Learning about politics and life as a citizen is part of the transition to adulthood. During this stage young people in most Western democracies are introduced to political processes and issues, as well as a range of political activities including voting and participation in social movements. But young people make this transition differently. The articles in this Book explore a range of ways that young people participate politically and also discuss those who are not ‘active citizens’.
The collection arose from a meeting of Australian experts in Youth Studies who came together to discuss and debate issues related to youth political participation. Collectively it provides a compendium of our current state of knowledge about this topic.
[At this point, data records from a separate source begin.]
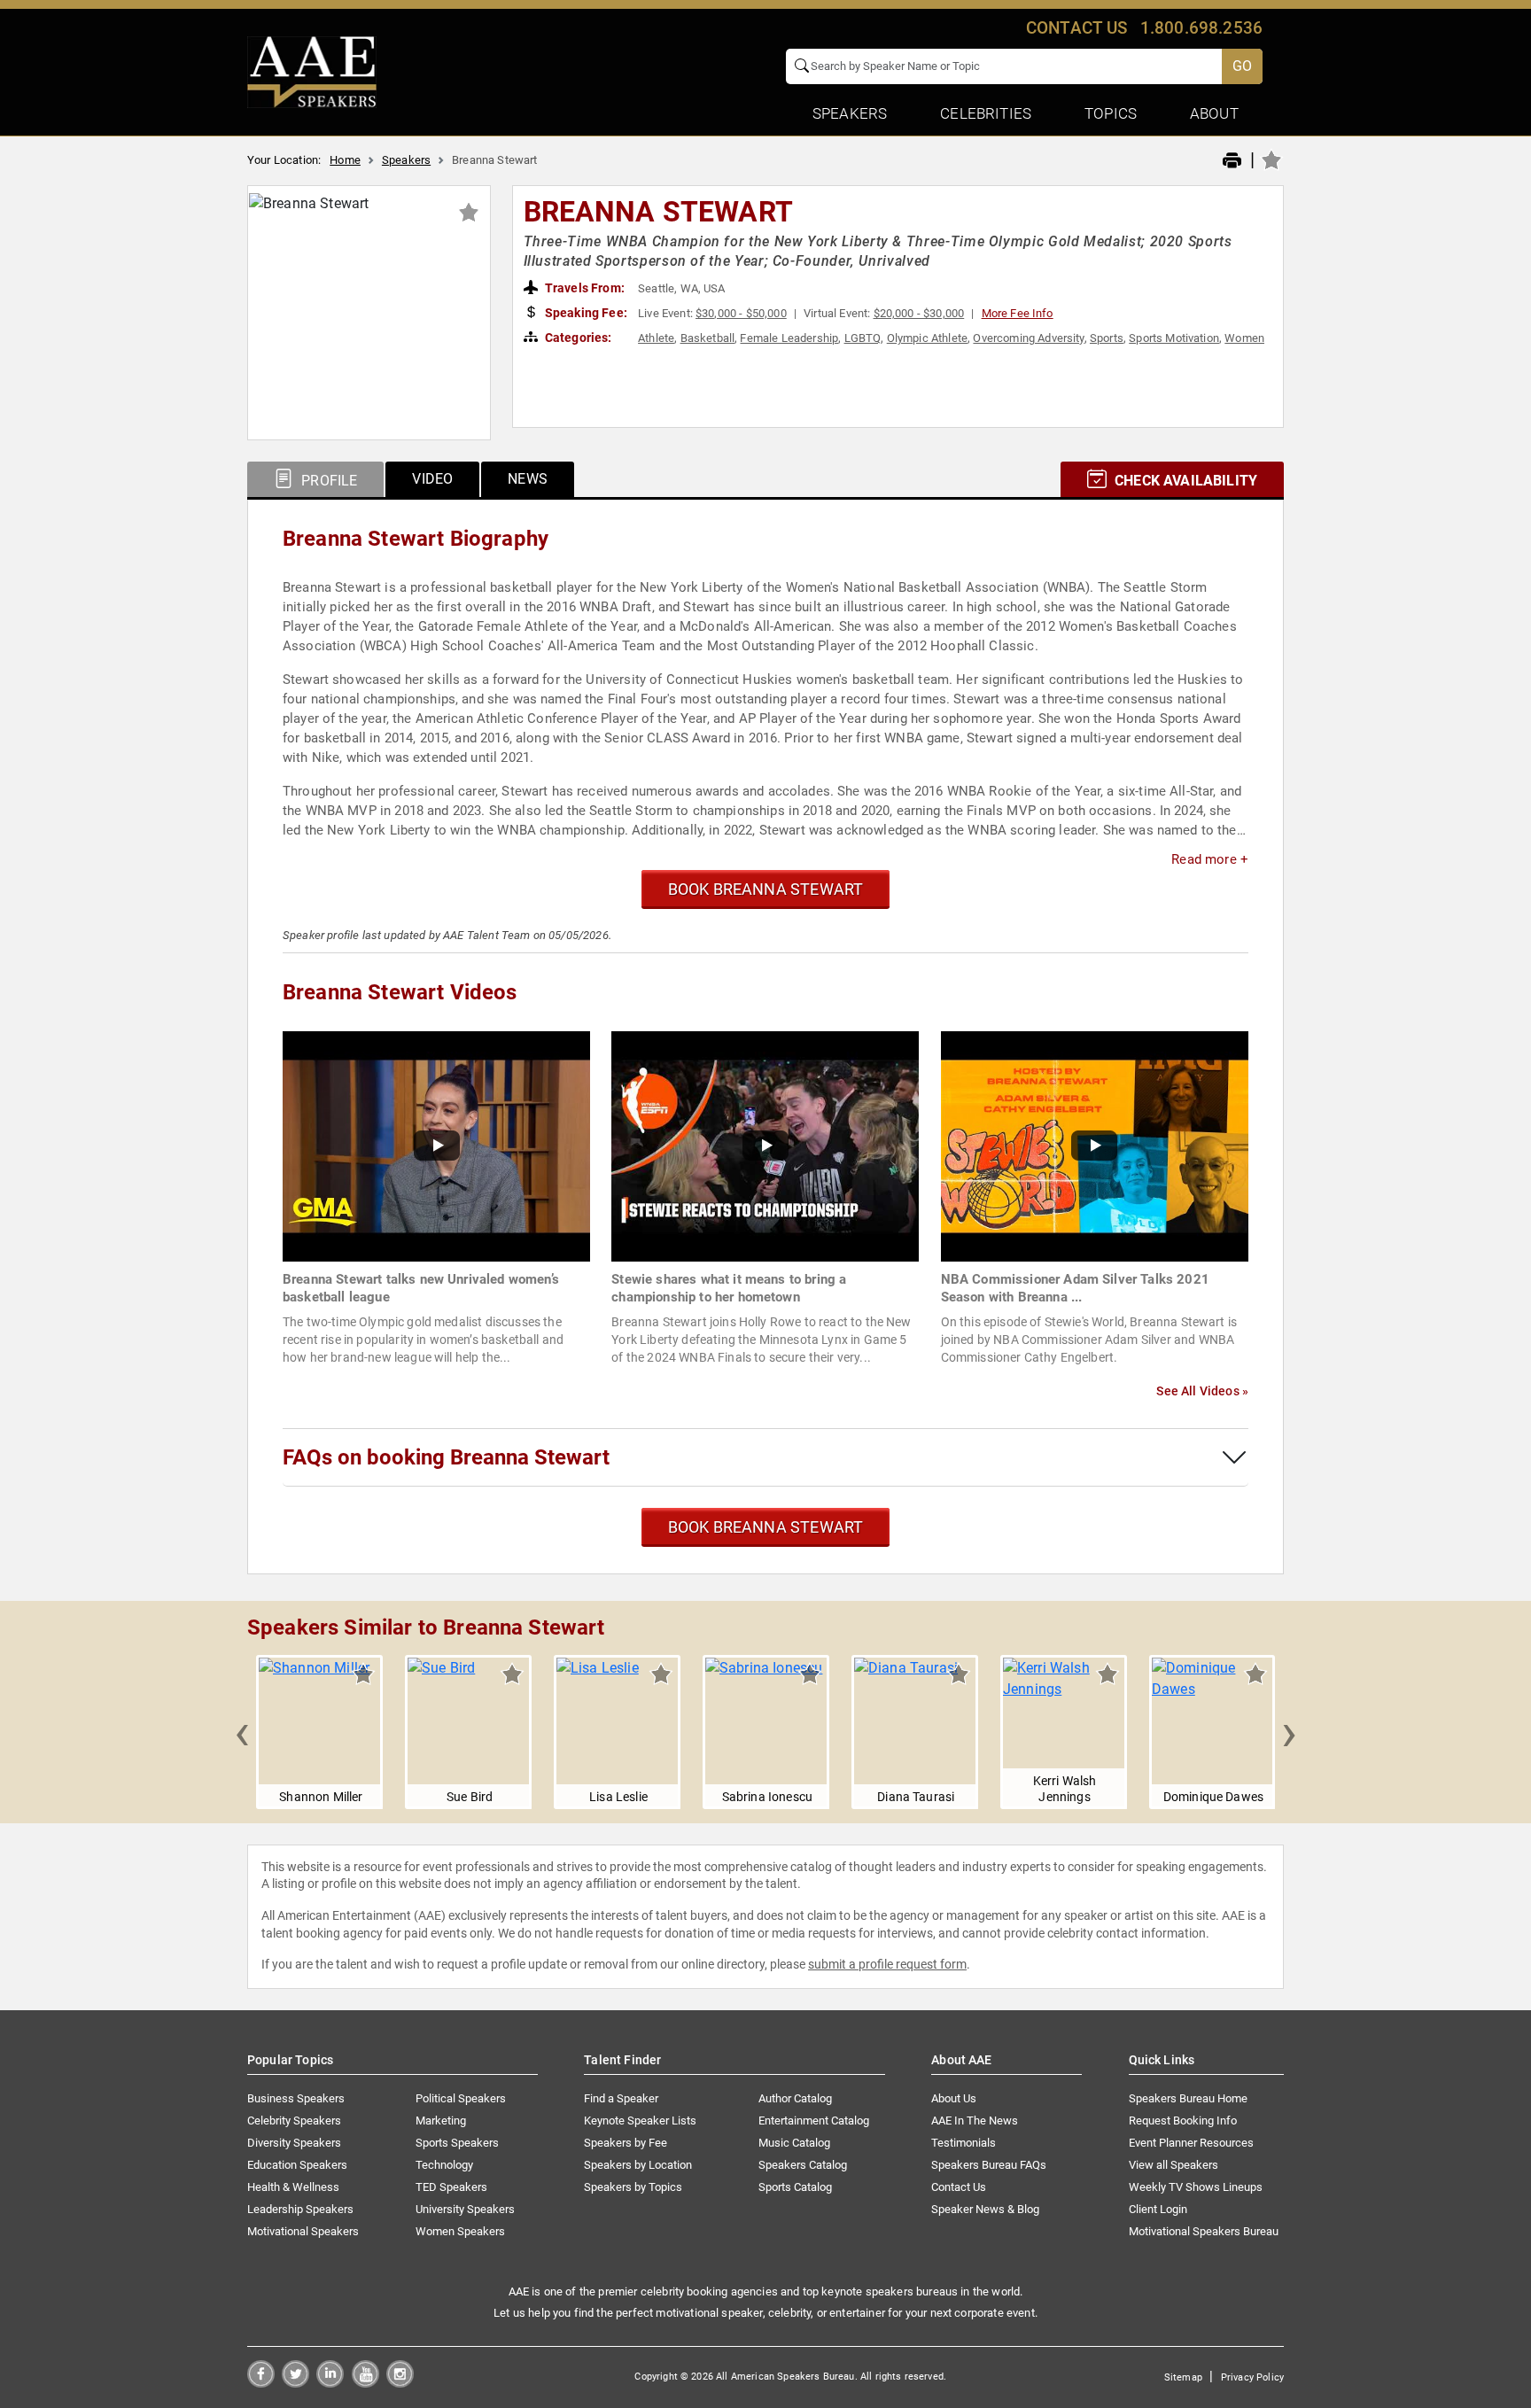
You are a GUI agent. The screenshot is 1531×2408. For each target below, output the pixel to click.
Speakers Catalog (802, 2164)
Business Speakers (296, 2098)
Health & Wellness (293, 2187)
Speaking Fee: (584, 313)
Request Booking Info (1183, 2120)
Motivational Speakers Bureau (1203, 2231)
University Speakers (465, 2209)
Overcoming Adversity (1028, 338)
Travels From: (583, 288)
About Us (953, 2098)
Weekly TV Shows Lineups (1196, 2187)
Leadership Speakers (300, 2209)
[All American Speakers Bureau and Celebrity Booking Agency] (312, 71)
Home (345, 160)
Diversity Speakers (294, 2142)
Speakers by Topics (633, 2187)
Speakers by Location (638, 2164)
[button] (242, 1732)
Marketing (441, 2120)
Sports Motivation (1174, 338)
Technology (444, 2164)
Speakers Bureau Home (1188, 2098)
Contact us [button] (1077, 28)
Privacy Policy (1252, 2377)
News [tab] (528, 478)
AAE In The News (974, 2120)
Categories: (577, 337)
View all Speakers (1173, 2164)
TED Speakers (451, 2187)
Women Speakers (460, 2231)
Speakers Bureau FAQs (988, 2164)
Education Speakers (297, 2164)
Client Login (1158, 2209)
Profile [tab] (327, 480)
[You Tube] (365, 2382)
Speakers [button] (849, 113)
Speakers (406, 160)
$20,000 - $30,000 (919, 313)
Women (1244, 338)
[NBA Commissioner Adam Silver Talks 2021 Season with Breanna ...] (1094, 1145)
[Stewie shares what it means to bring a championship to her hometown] (765, 1145)
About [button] (1214, 113)
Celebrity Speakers (294, 2120)
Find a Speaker (621, 2098)
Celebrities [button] (985, 113)
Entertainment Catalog (813, 2120)
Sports (1106, 338)
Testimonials (963, 2142)
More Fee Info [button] (1017, 313)
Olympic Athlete (927, 338)
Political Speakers (461, 2098)
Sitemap (1183, 2377)
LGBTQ (863, 338)
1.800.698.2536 (1201, 28)
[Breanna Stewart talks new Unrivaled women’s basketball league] (436, 1145)
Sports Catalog (795, 2187)
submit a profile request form (887, 1964)
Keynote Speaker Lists (640, 2120)
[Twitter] (295, 2382)
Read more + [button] (1209, 859)
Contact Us (958, 2187)
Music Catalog (794, 2142)
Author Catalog (795, 2098)
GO (1242, 66)
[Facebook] (261, 2382)
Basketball (707, 338)
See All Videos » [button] (1202, 1391)
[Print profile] (1232, 161)
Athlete (656, 338)
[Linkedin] (330, 2382)
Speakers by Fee (625, 2142)
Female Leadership (789, 338)
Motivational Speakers (303, 2231)
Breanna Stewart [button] (658, 212)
While specific attention is directed to young people’s introduction to enrolment and voting, discussions include broader questions such as “what does it mean to be political?”, and “what role do various social institutions play in the political learning process?”
Articles include discussions of the legal requirements in Australia regarding enrolment and voting, whether there is such a thing as a “youth vote”, and the social psychological dimensions of youth confidence in voting. Topics related to the role of the family, the school, the media and the internet are included. Other important issues, such as gender differences, youth disenchantment, and disadvantaged youth receive much needed attention.
This collection provides a valuable resource for researchers, teachers and others who want to be stimulated by recent knowledge about youth political participation, not only in Australia but in all Western democracies where active citizenship is a valued objective.